The good news is that God is still working in us and through us to bring us closer to what God would have us be. No matter what our age, God isn’t finished with us. God loves us just as we are, but loves us too much to let us stay that way.
So how shall we move into God’s new future? The second part of our text from First John is very reassuring to us. The writer says “what we will be has not yet been revealed. What we do know is this: when he is revealed, we will be like him, for we will see him as he is.”
“What we know is this when he is revealed, we will be like him for we will see him as he is.”
We will be like him. That’s something to look forward to. To love as Jesus loves, to serve as he serves, to have his compassion and kindness. That would be something, wouldn’t it? It will take a transformation, a new creation. One of the church Fathers said, “God came to be like us, that we might become like Him.”
And to be like him means we can face the future in faith, knowing that it is God’s future. As Christians we can be open to a new future, a new creation, both in us and around us. So, this time of transition can also be a time of transformation: personal transformation and societal transformation. And your congregation can be an instrument of both, as God works in you and through you.
One of the interesting things in the Gospels is the way the Risen Christ is portrayed. In his glorified body he appears to the disciples suddenly here and there, but he is neither an apparition or a ghost. The writers take great pains to portray him as very human. In our text today from Luke we see Jesus appearing to the disciples on a beach. Jesus says to them, “I’m hungry. Do you have anything to eat? That fish looks good. I’d like a bite.”
How much more human can you be then looking for food to enjoy? My two-year old grandson, Gideon, really loves his food. And he has what my children call food FOMO. Do you know what FOMO means? It’s the letters for “Fear of Missing Out.” Anytime someone in our house is eating something Gideon will toddle over and inquire, “What is it? Can I have some?”
I think of Jesus on the beach asking for a bite of fish as something like Gideon, the very human desire and appreciation for life in all its fullness.
That’s good news, because Jesus, our savior, doesn’t just save us in some disembodied, spiritual way. Jesus saves us in a fully embodied, fully human way.
For Jesus didn’t come to save our spirituality, he came to save us, every part of us, our souls and bodies, our sexuality, the way we use our money, the way we treat the poor, the way we order our society. John’s Gospel says, “The word became flesh and dwelt among us,” and it is to us as embodied persons that God comes embodied in the flesh of the man Jesus.
As we contemplate our new future in this time of transition let us remember that it is still Easter. Jesus is alive and shares our human life in all its fullness, in all its grandeur and misery. Jesus wants us to be transformed, to live in faith not fear, as we move into God’s new future.

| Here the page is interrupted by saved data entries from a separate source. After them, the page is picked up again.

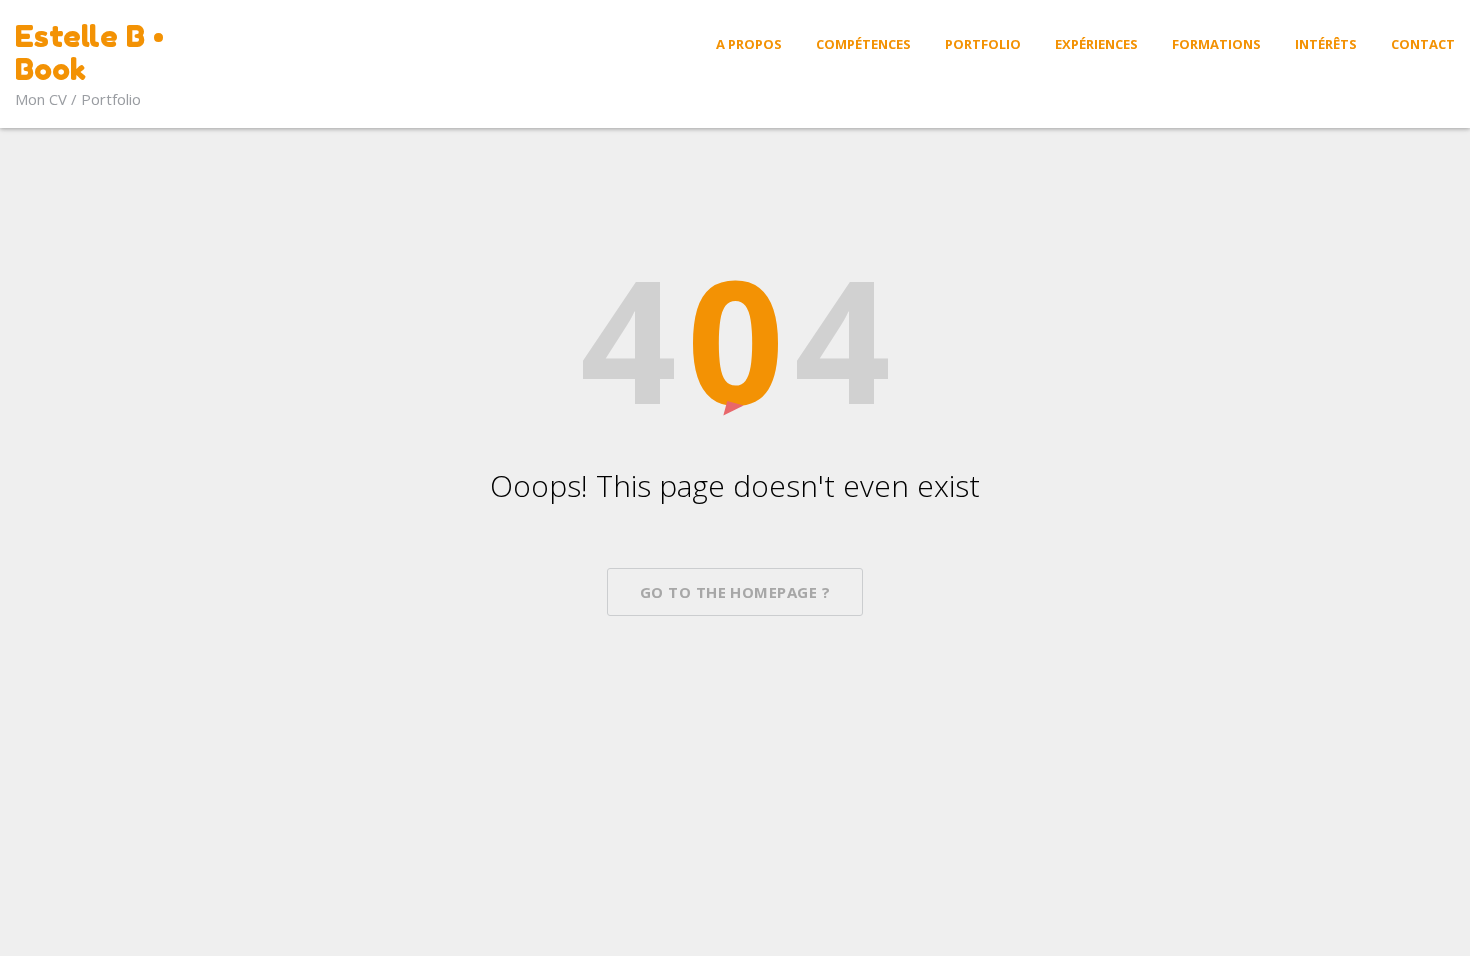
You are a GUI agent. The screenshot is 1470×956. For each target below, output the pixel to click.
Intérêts (1326, 44)
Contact (1423, 44)
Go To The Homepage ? (735, 592)
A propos (749, 44)
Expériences (1096, 44)
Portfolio (983, 44)
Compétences (863, 44)
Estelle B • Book (89, 52)
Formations (1216, 44)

You have much to look forward to. Your pastor will return energized and inspired to walk with you into the next chapter of your life together. You will return to your beautiful, newly renovated and transformed meeting house. You will have some new staff members to help lead you into the future. You will see each other again in person.
And in all these things you will have the presence of Jesus and the power of the Holy Spirit, who abides with you always, and goes before you into God’s new future. Amen.